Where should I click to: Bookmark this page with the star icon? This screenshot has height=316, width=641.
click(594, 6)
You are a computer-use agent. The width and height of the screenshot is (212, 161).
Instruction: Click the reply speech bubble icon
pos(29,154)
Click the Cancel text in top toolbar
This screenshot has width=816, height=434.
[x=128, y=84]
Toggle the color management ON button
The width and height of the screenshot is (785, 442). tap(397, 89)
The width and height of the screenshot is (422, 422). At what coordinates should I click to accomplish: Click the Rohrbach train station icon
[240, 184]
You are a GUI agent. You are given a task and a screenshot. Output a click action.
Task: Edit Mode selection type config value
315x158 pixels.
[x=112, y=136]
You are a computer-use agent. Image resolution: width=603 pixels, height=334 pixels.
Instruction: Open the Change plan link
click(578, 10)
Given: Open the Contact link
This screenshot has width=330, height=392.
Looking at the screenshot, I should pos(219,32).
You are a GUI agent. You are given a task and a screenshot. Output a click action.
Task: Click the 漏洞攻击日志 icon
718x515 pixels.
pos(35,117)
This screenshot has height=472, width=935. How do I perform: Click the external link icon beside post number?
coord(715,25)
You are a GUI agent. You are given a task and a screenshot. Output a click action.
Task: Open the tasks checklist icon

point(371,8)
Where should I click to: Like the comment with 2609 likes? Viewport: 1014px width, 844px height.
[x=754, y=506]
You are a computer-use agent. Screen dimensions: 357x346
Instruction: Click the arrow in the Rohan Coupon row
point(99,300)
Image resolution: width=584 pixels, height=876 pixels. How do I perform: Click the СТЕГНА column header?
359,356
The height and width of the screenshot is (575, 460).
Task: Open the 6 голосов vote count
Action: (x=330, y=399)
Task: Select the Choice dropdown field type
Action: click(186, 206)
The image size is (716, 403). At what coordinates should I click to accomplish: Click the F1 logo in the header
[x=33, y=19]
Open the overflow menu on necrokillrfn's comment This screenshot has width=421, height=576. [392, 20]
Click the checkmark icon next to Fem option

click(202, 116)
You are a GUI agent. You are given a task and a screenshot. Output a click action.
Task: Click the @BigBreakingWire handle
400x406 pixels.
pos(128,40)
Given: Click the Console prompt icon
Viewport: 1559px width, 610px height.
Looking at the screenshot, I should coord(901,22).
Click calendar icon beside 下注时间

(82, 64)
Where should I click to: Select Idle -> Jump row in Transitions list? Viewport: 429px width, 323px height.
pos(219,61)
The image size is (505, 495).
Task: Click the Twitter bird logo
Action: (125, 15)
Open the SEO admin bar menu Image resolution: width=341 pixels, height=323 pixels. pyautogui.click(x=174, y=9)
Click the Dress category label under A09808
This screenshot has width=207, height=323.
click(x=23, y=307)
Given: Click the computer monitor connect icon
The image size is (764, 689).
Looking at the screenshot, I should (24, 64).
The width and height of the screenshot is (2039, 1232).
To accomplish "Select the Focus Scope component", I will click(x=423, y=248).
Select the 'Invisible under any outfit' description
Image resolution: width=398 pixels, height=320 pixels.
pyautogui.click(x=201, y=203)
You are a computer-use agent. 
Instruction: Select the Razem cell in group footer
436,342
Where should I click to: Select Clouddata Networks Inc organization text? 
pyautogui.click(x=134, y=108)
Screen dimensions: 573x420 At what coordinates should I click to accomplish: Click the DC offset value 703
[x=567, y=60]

::::::::

▶ About this exercise: Lines of the material that contain the word "under" are to be gathered.

▶ Your response:
Click the Dress category label under A09808
Select the 'Invisible under any outfit' description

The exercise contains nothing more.